Saved entries:
↓

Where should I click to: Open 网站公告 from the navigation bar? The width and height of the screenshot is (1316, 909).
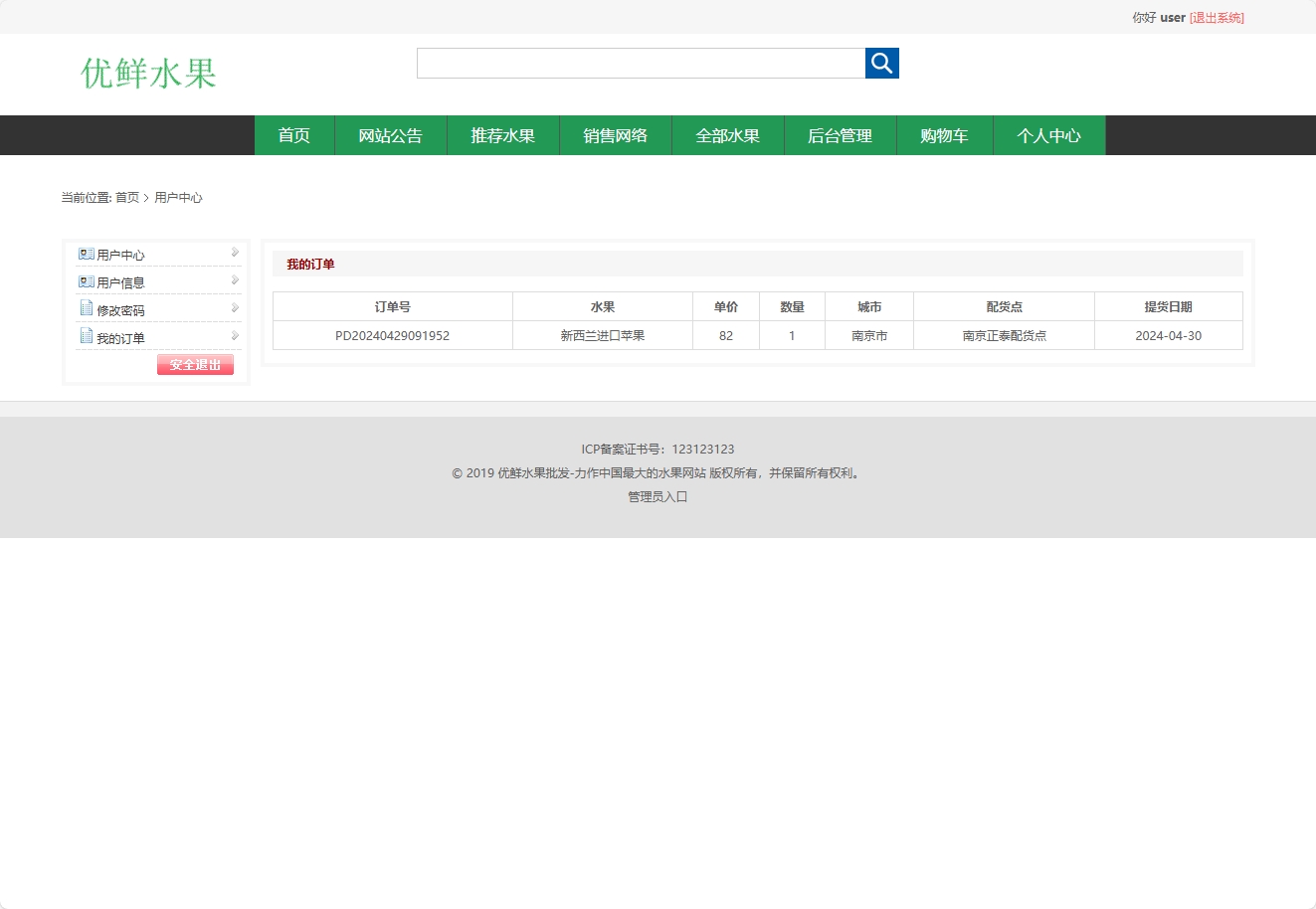click(391, 135)
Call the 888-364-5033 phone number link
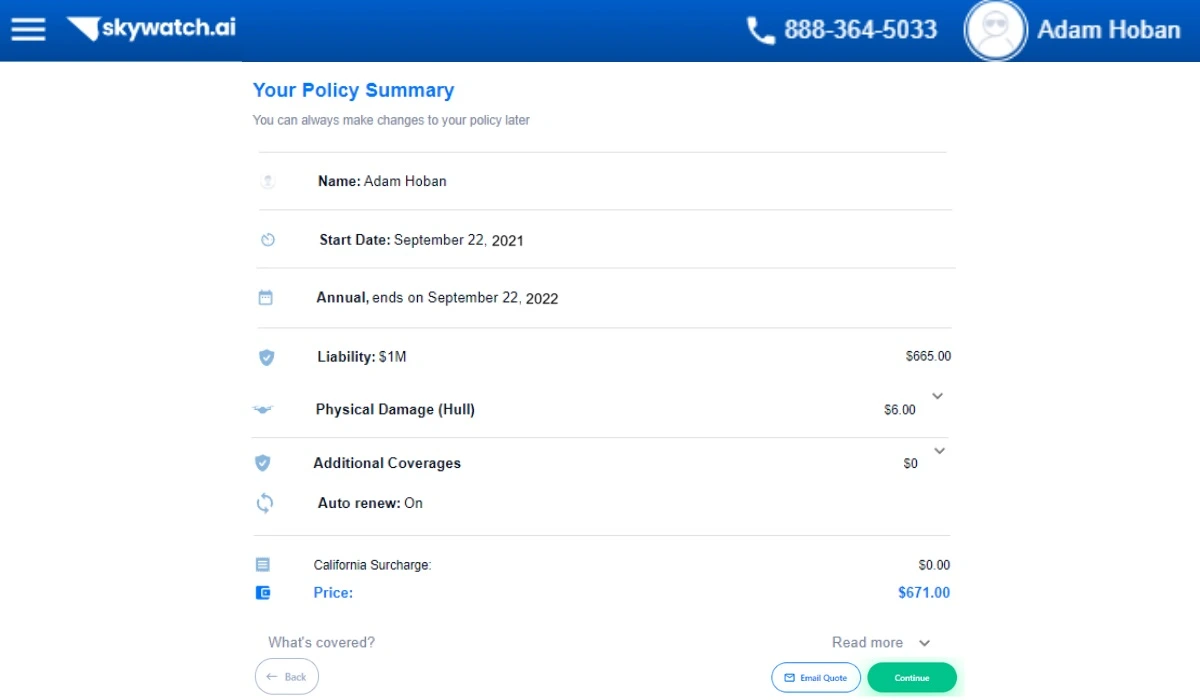The height and width of the screenshot is (700, 1200). click(860, 30)
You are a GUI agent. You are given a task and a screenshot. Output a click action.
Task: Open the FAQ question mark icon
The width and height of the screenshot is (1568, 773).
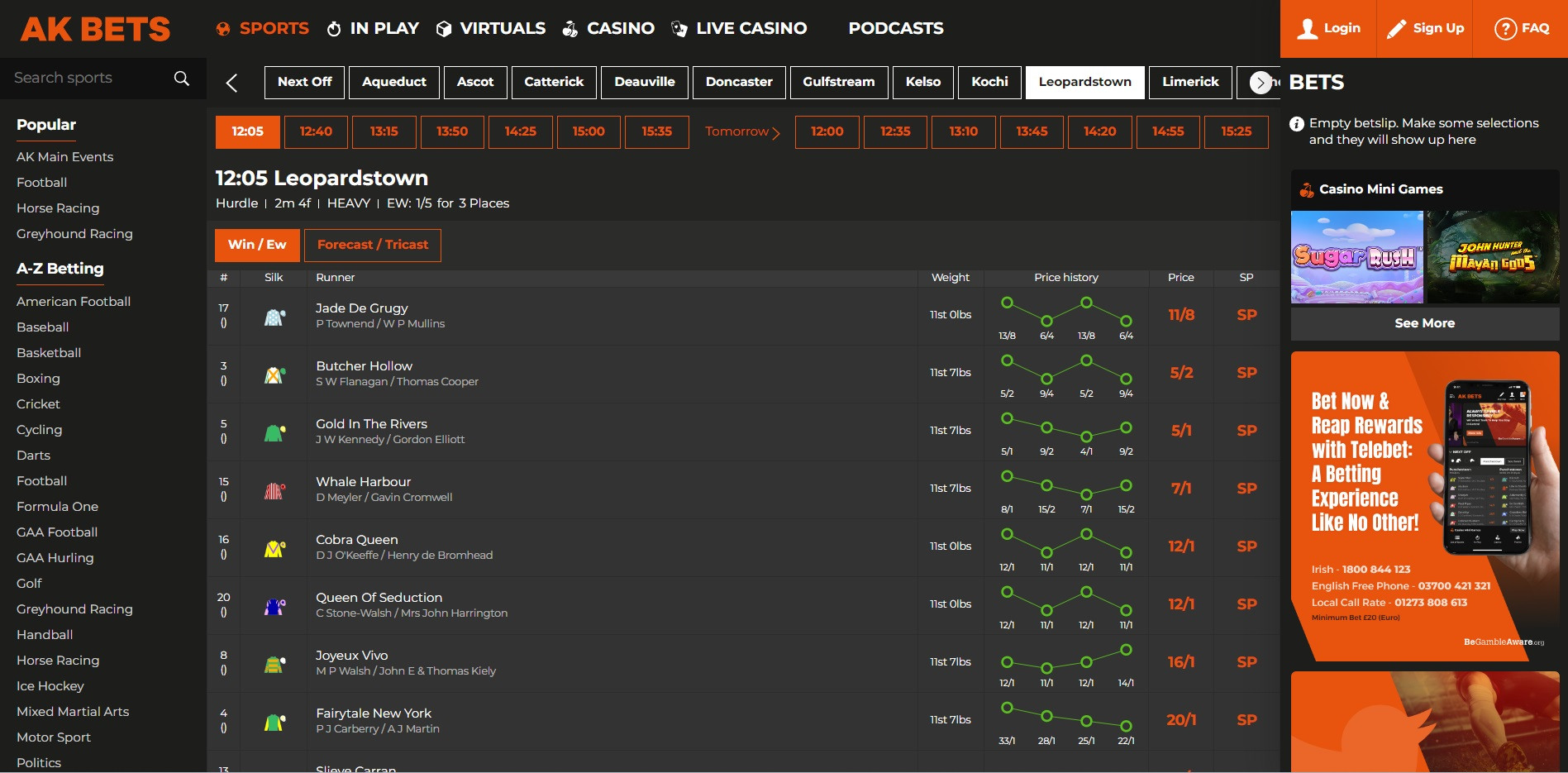pyautogui.click(x=1505, y=29)
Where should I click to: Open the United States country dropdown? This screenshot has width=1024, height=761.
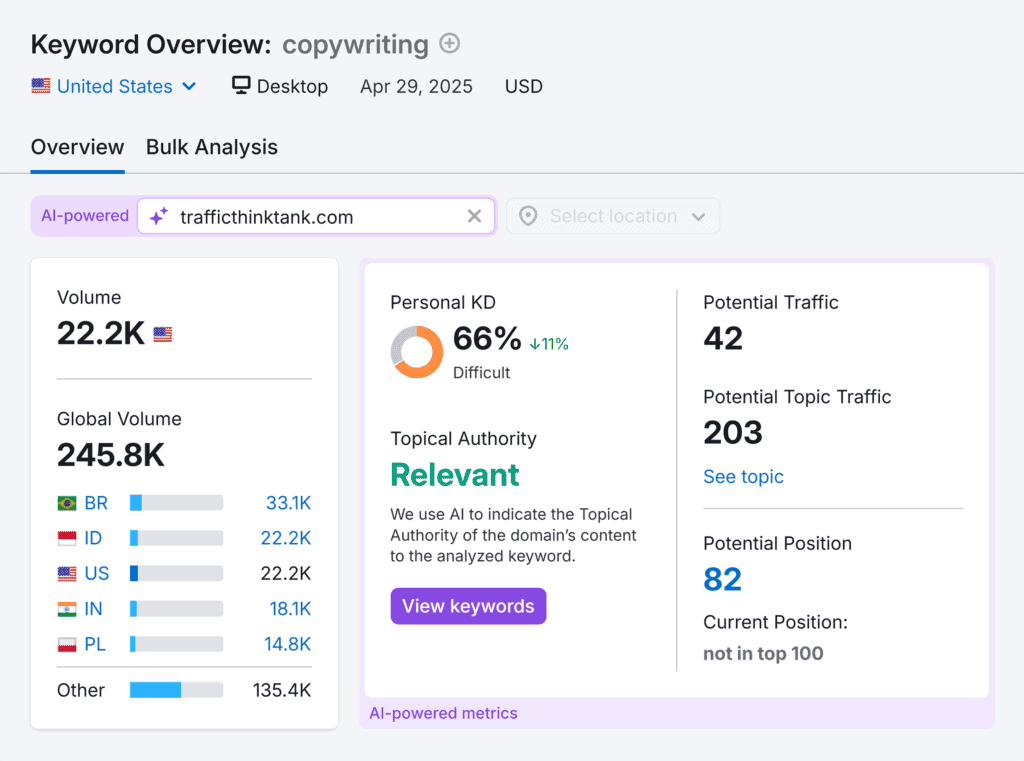pyautogui.click(x=113, y=87)
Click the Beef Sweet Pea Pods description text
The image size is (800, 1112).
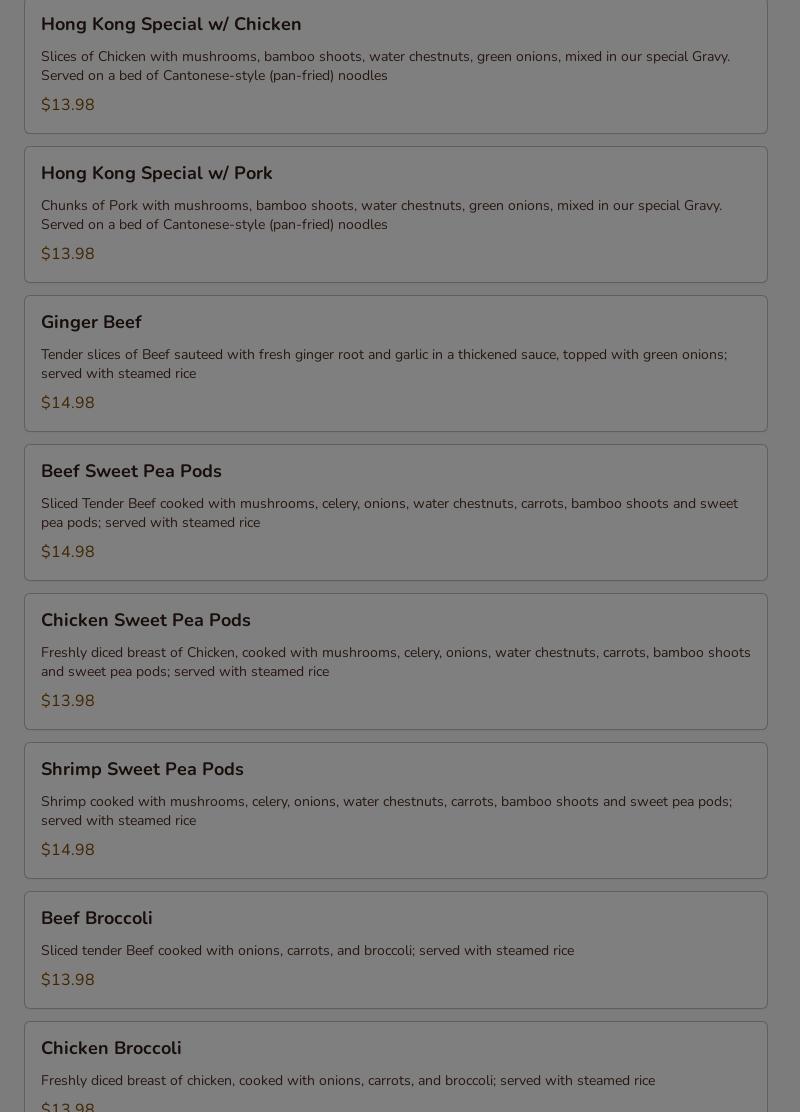click(x=389, y=513)
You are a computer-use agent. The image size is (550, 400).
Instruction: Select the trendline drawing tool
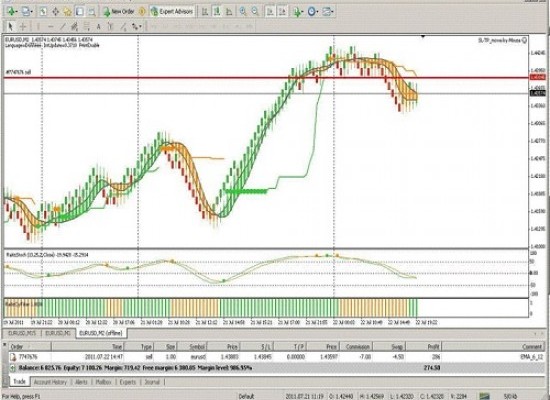(x=63, y=26)
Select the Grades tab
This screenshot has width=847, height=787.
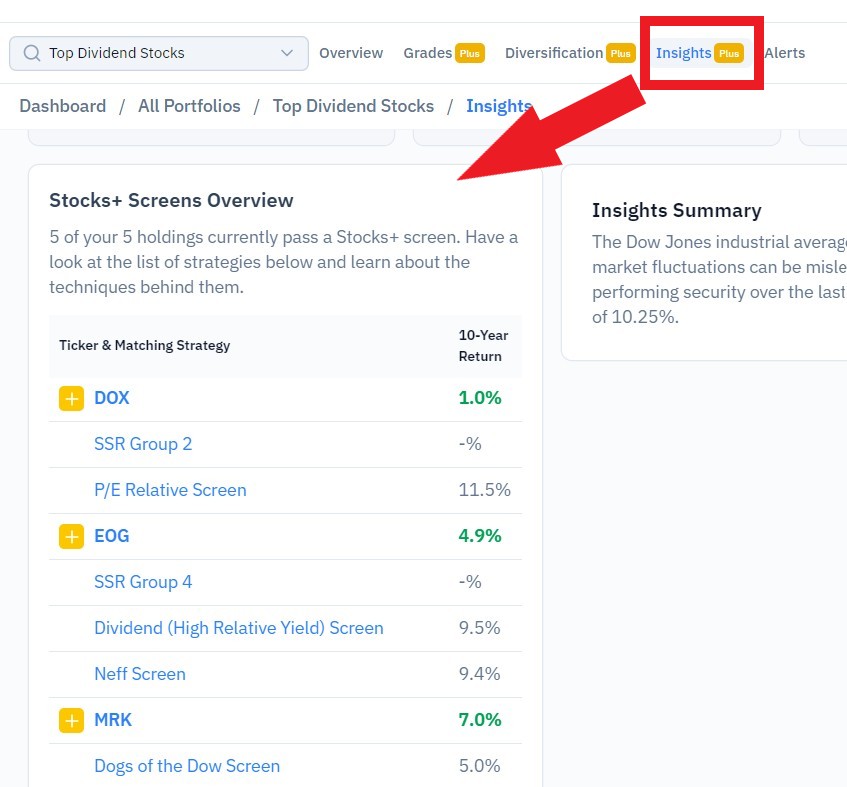(x=427, y=53)
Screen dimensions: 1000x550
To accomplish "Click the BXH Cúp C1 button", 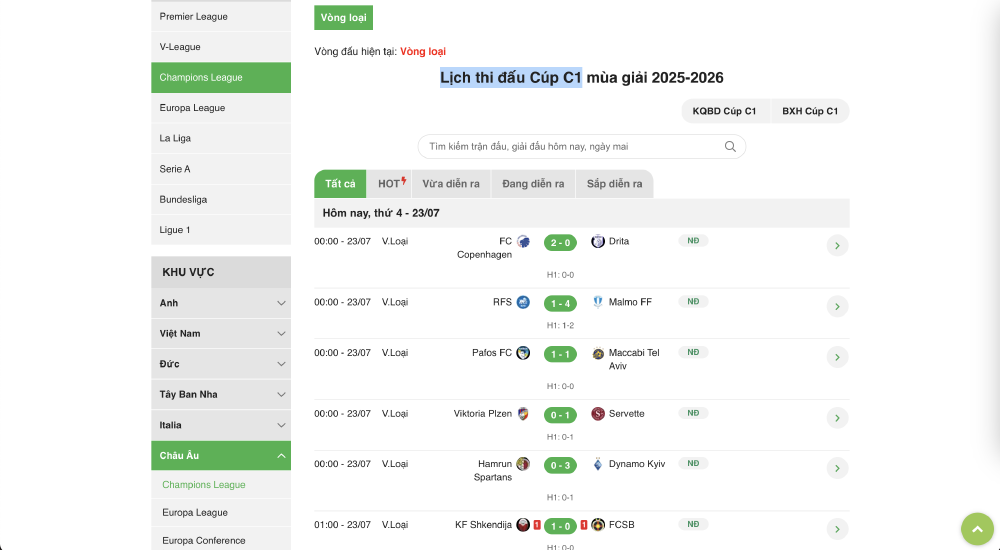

↑

▶ **WHAT YOU HAVE TO DO**
No picture belongs in the answer, but every word of the records above does, exactly as given.

▶ **SOLUTION FOR THIS PROBLEM**
Where should I click to: Open 网站公告 from the navigation bar? The width and height of the screenshot is (1316, 909).
click(391, 135)
Call the 888-364-5033 phone number link
The height and width of the screenshot is (700, 1200). click(860, 30)
You are a GUI agent. You are given a task and a screenshot. Output a click action.
Task: Open the FAQ question mark icon
The width and height of the screenshot is (1568, 773).
pyautogui.click(x=1505, y=29)
Where should I click to: Open the United States country dropdown? This screenshot has width=1024, height=761.
pyautogui.click(x=113, y=87)
Click the Beef Sweet Pea Pods description text
The image size is (800, 1112).
click(x=389, y=513)
You are a computer-use agent. The image size is (550, 400).
Instruction: Select the trendline drawing tool
(x=63, y=26)
Select the Grades tab
This screenshot has width=847, height=787.
(x=427, y=53)
Screen dimensions: 1000x550
To accomplish "Click the BXH Cúp C1 button", 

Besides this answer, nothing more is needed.